From f7c33abab3a6233a51d7d4fd116625be14df68ff Mon Sep 17 00:00:00 2001
From: =?UTF-8?q?R=C3=A9mi=20Ouazan?=
 <83456801+remi-or@users.noreply.github.com>
Date: Thu, 16 Oct 2025 17:25:49 +0200
Subject: [PATCH] Small changes to benchmarking script (#41662)

---
 benchmark_v2/framework/benchmark_config.py | 33 ++++++------
 benchmark_v2/framework/benchmark_runner.py | 21 ++++----
 benchmark_v2/framework/data_classes.py     | 50 ++++++++++--------
 benchmark_v2/run_benchmarks.py             | 61 ++++++++++++----------
 4 files changed, 88 insertions(+), 77 deletions(-)

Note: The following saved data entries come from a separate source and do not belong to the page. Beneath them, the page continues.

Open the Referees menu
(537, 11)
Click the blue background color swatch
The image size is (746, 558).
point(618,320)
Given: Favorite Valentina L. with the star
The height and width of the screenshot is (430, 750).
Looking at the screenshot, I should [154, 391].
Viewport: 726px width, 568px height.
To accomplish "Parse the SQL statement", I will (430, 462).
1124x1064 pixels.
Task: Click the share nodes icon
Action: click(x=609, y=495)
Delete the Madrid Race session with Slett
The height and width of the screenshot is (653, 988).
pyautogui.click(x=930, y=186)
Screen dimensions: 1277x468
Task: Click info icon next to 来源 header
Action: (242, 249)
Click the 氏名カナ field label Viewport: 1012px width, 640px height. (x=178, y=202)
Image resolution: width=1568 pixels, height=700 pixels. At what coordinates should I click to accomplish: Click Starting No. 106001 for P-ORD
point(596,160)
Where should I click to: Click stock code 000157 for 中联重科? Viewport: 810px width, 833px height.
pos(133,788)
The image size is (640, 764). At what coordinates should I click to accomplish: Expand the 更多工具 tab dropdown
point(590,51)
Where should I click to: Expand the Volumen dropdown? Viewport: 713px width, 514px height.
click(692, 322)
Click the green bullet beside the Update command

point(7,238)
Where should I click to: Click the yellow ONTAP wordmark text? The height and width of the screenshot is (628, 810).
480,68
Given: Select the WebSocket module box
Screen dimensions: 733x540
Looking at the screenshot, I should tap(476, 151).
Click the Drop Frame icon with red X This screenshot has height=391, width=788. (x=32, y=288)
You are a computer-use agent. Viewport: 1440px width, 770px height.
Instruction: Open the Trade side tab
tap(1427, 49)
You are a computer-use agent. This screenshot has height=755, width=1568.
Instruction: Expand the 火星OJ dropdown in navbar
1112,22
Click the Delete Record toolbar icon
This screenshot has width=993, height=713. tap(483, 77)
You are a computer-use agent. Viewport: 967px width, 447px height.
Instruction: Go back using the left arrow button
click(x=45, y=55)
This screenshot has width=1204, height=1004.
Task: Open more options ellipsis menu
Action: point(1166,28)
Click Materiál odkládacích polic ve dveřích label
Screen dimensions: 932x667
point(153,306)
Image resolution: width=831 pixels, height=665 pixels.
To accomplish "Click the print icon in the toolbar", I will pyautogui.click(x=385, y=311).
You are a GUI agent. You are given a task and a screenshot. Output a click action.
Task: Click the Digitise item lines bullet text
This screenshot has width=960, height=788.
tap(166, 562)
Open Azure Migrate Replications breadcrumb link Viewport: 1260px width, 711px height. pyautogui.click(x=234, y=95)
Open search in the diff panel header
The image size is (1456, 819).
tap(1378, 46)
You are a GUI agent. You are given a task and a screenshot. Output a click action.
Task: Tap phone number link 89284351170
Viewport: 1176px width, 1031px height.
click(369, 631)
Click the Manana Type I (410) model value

diff --git a/benchmark_v2/framework/benchmark_config.py b/benchmark_v2/framework/benchmark_config.py
index 3e3e37171ae..28f5824ea6a 100644
--- a/benchmark_v2/framework/benchmark_config.py
+++ b/benchmark_v2/framework/benchmark_config.py
@@ -104,7 +104,7 @@ class BenchmarkConfig:
             "attn_implementation": self.attn_implementation,
             "sdpa_backend": self.sdpa_backend,
             "compile_mode": self.compile_mode,
-            "compile_options": self.compile_options,
+            "compile_options": self.compile_options | {},  # to avoid inplace modification of the original dict
             "kernelize": self.kernelize,
         }
 
@@ -191,7 +191,7 @@ def generate_all_configs(
     )
 
 
-def generate_default_configs(
+def generate_main_configs(
     warmup_iterations: int = 5,
     measurement_iterations: int = 20,
     batch_size: int = 1,
@@ -199,20 +199,17 @@ def generate_default_configs(
     num_tokens_to_generate: int = 128,
     gpu_monitoring: bool = False,
 ) -> list[BenchmarkConfig]:
-    all_attn_implementations = [
-        ("flash_attention_2", None),
-        ("eager", None),
-        ("sdpa", "math"),
-        ("sdpa", "flash_attention"),  # note: this one can fail with compile because of attn mask
+    # Create kwargs common to all configs
+    kwargs = {
+        "warmup_iterations": warmup_iterations,
+        "measurement_iterations": measurement_iterations,
+        "batch_size": batch_size,
+        "sequence_length": sequence_length,
+        "num_tokens_to_generate": num_tokens_to_generate,
+        "gpu_monitoring": gpu_monitoring,
+    }
+    return [  # TODO: test max-autotune instead of default
+        BenchmarkConfig(attn_implementation="flex_attention", compile_mode="default", **kwargs),
+        BenchmarkConfig(attn_implementation="eager", compile_mode="default", **kwargs),
+        BenchmarkConfig(attn_implementation="flash_attention_2", **kwargs),
     ]
-    return cross_generate_configs(
-        attn_impl_and_sdpa_backend=all_attn_implementations,
-        compiled_mode=[None, "max-autotune"],
-        kernelized=[False, KERNELIZATION_AVAILABLE],
-        warmup_iterations=warmup_iterations,
-        measurement_iterations=measurement_iterations,
-        batch_size=batch_size,
-        sequence_length=sequence_length,
-        num_tokens_to_generate=num_tokens_to_generate,
-        gpu_monitoring=gpu_monitoring,
-    )
diff --git a/benchmark_v2/framework/benchmark_runner.py b/benchmark_v2/framework/benchmark_runner.py
index a6ec16aecb6..913533b9d50 100644
--- a/benchmark_v2/framework/benchmark_runner.py
+++ b/benchmark_v2/framework/benchmark_runner.py
@@ -144,11 +144,11 @@ class BenchmarkStreamer(BaseStreamer):
 class BenchmarkRunner:
     """Main benchmark runner that coordinates benchmark execution."""
 
-    def __init__(
-        self, logger: logging.Logger, output_dir: str = "benchmark_results", commit_id: str | None = None
-    ) -> None:
+    def __init__(self, logger: logging.Logger, output_dir: str | None = None, commit_id: str | None = None) -> None:
         # Those stay constant for the whole run
         self.logger = logger
+        if output_dir is None:
+            output_dir = os.path.join(os.path.dirname(os.path.dirname(__file__)), "benchmark_results")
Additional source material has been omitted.